Frequently Asked Questions
- What should I drink at American Bar?
- The bar's award record across the World's 50 Best Bars rankings from 2011 to 2020 reflects a programme that has consistently been judged against the strongest cocktail bars globally. Classic cocktails and house signatures are the core of what the bar is recognised for; the broader Savoy cocktail tradition goes back to the early twentieth century and informs the bar's approach to the canon. Ask the bartender what the bar is currently known for rather than defaulting to a drinks list category.
- What's the standout thing about American Bar?
- The consistency of the award trajectory is what separates it from most bars in London. Reaching number one in the World's 50 Best Bars in 2017 and holding a top-five position across multiple years places it in a very small peer group globally. In a city with a dense and competitive bar scene, that kind of documented recognition over a sustained period carries weight that single-year accolades do not.
- Do I need a reservation for American Bar?
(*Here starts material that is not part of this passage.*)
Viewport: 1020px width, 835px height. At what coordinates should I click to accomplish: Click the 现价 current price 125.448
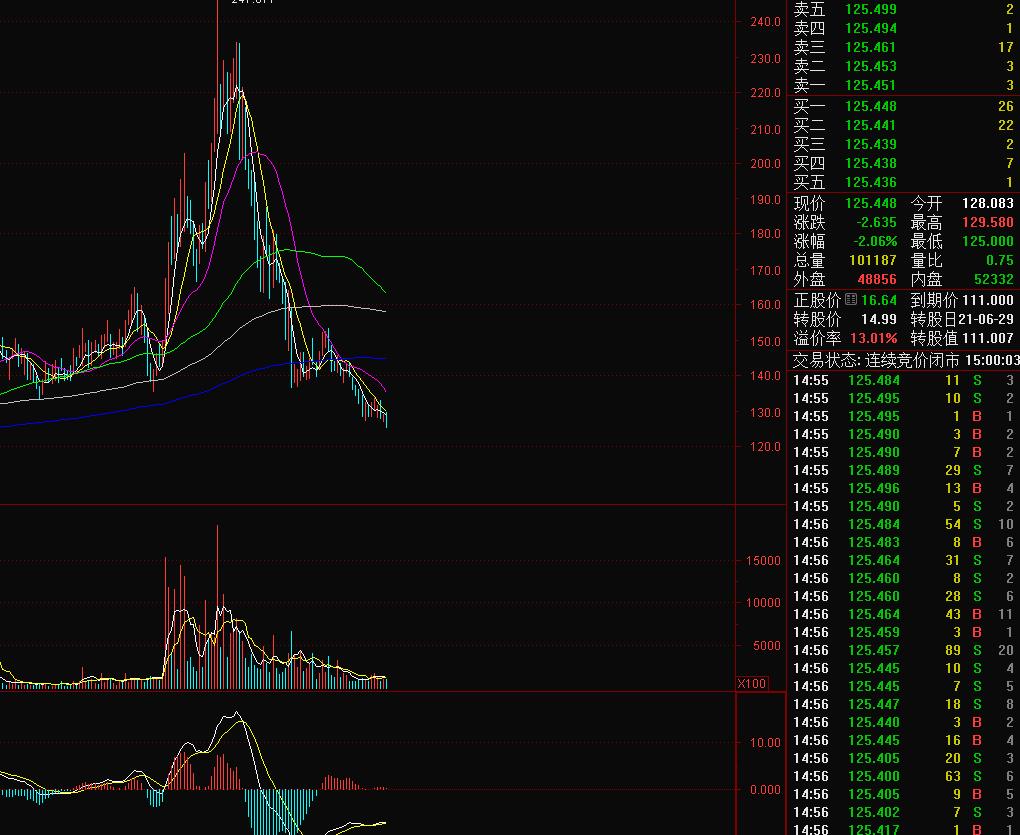870,203
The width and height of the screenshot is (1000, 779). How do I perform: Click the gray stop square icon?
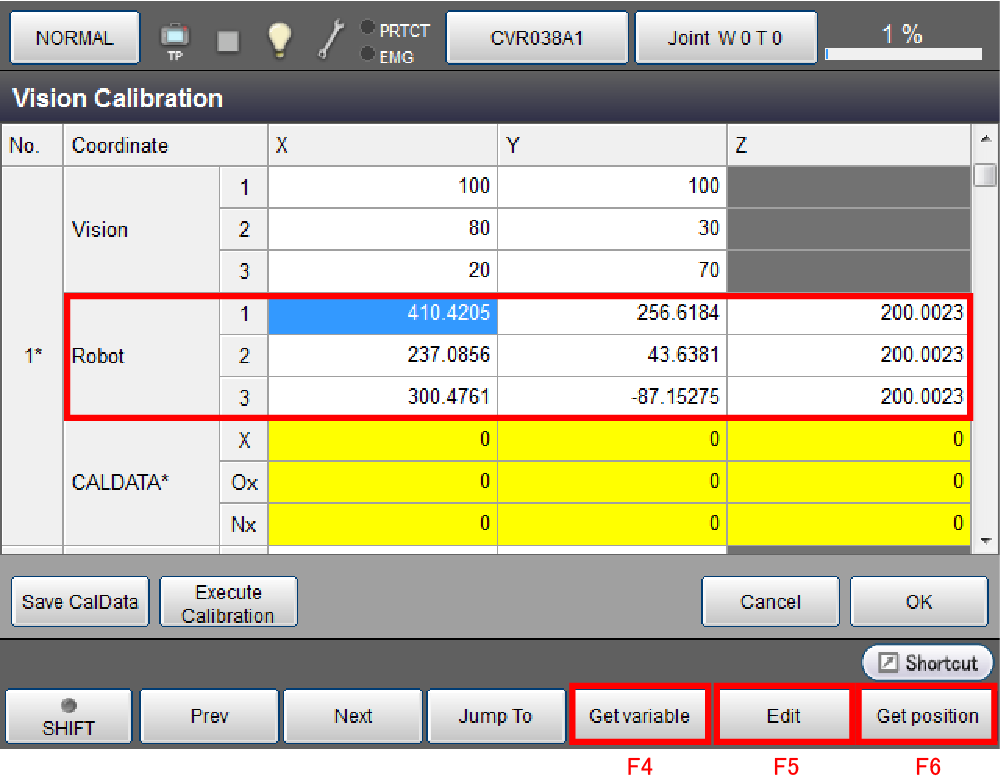coord(228,40)
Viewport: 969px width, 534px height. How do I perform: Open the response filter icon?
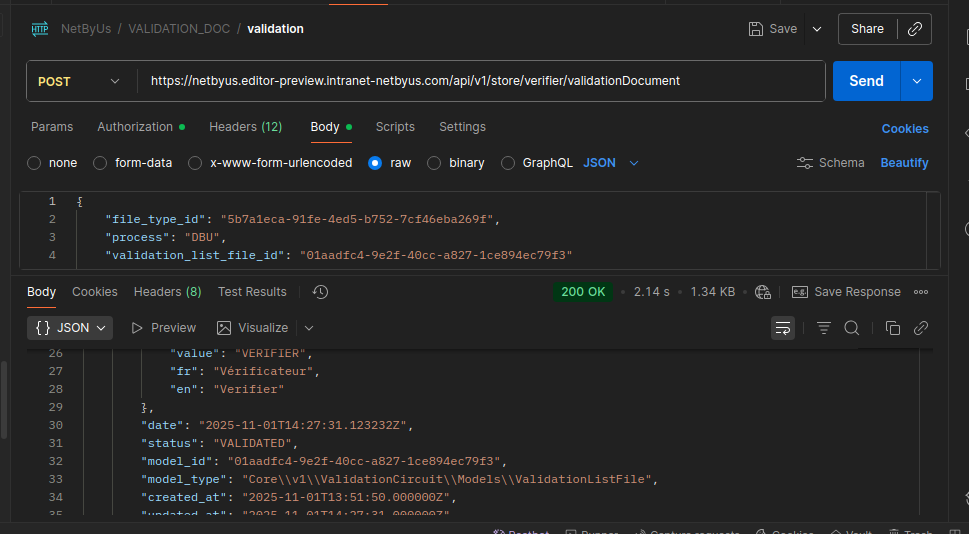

- The bar is inside the Savoy, one of London's most recognised hotels on the Strand, and demand reflects both the hotel's profile and the bar's own international reputation. For evening visits or specific occasions, contacting the Savoy directly to secure a table in advance is advisable. Walk-in access during quieter periods is possible, but relying on it for a planned visit carries risk.
- What kind of traveler is American Bar a good fit for?
- If you are in London with an interest in how hotel bars can operate at specialist-bar level, and you want to understand what a decade of top-ten global rankings looks like in practice, this is a relevant stop. It suits visitors who are comfortable with hotel-bar pricing and service formality, and who are drawn to places with a documented position in the wider industry conversation rather than those seeking a more underground or neighbourhood-specific experience. Consider it alongside Bar Kismet in Halifax as an example of how award-recognised bars operate across very different market contexts.
- Is the American Bar at the Savoy connected to the Savoy Cocktail Book?
- The Savoy Cocktail Book, first published in 1930 and compiled by the Savoy's then head bartender Harry Craddock, is one of the foundational reference texts in cocktail culture, and its origins are directly tied to the American Bar. That historical connection gives the bar a documented place in the canon of Western cocktail bars that most competitors, regardless of their current programme quality, cannot replicate. It is part of why the bar's position in the World's 50 Best Bars rankings should be understood as a product of both programme quality and institutional depth.